Performance & Troubleshooting

Expert guidance on optimizing the EventProcessor and solving common implementation issues.

Performance Optimization

Data Type Narrowing: Evaluated rules only for the data types they are built for.
Efficient CEL: Avoid large array lookups or deep nested loops in where clauses.
Correlation Windows: Use the smallest possible within window that fulfills the logic.
Limit Correlation: Searching millions of logs is expensive. Filter as much as possible using with fields.

Early Exit: Use where clauses to skip unnecessary steps.
JSON over Regex: If a log is JSON, always use the json step instead of grok. It is significantly faster.
Field Cleanup: Always delete the raw field. Large raw strings increase indexing latency and disk usage.

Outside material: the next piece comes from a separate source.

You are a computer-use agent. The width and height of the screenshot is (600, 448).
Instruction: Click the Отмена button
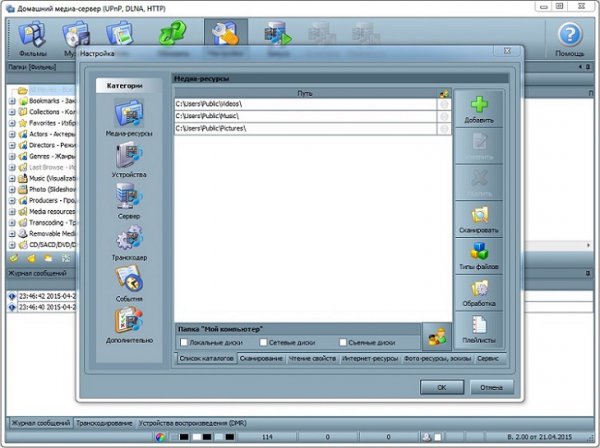point(489,386)

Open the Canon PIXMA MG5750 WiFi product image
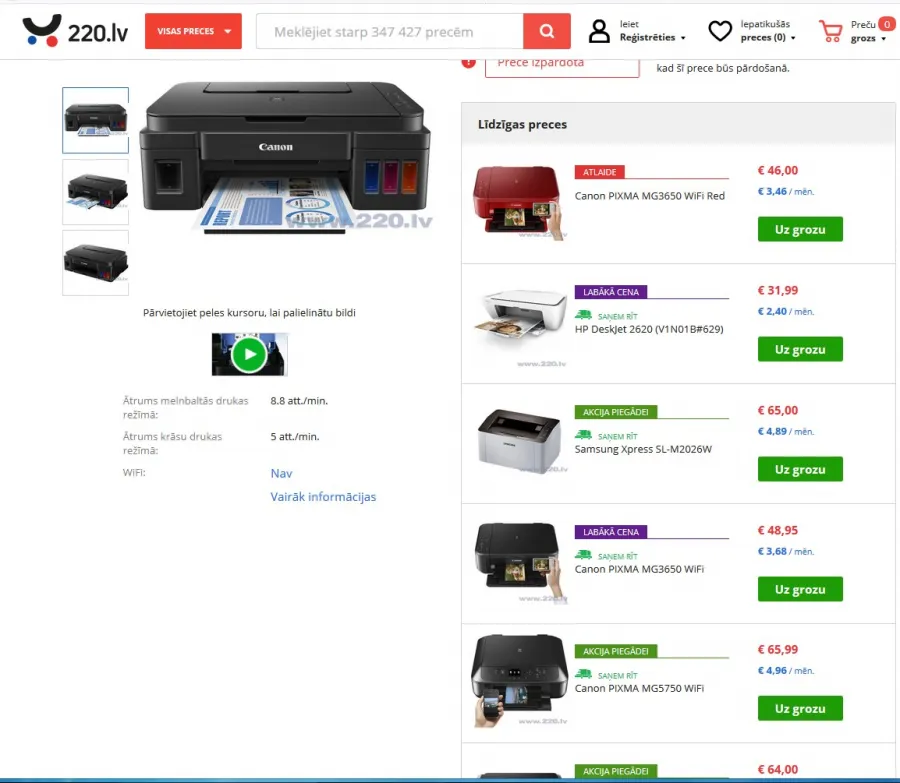coord(519,680)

CPU: Parsing and CEL evaluation are CPU-intensive. Add cores for higher EPS (Events Per Second).
RAM: OpenSearch and the EventProcessor cache rely on system memory.
I/O: Use SSDs for OpenSearch data directories to avoid bottlenecks during high-volume correlation searches.

Symptom	Potential Cause	Solution
Rule not triggering	Mismatched `dataType` or `where` logic.	Check the "Log Explorer" to ensure the event has the correct type and all fields referenced in the rule.
Filter not parsing	Incorrect `source` field or syntax error.	Validate that the `source` field (e.g., `raw`) exists in the input. Check processor logs for YAML parsing errors.
Alert fatigue	Missing `deduplicateBy`.	Group alerts by `origin.ip` or `origin.user` to consolidate findings.
High Latency	Complex `grok` or large `correlation` windows.	Optimize regex patterns or reduce the `within` time window.

Logs: Check /var/log/utmstack/eventprocessor.log.
Validator: Use a YAML linter on your rules/filters.
Trace: Use an event generator to send a single test log and track it through the system.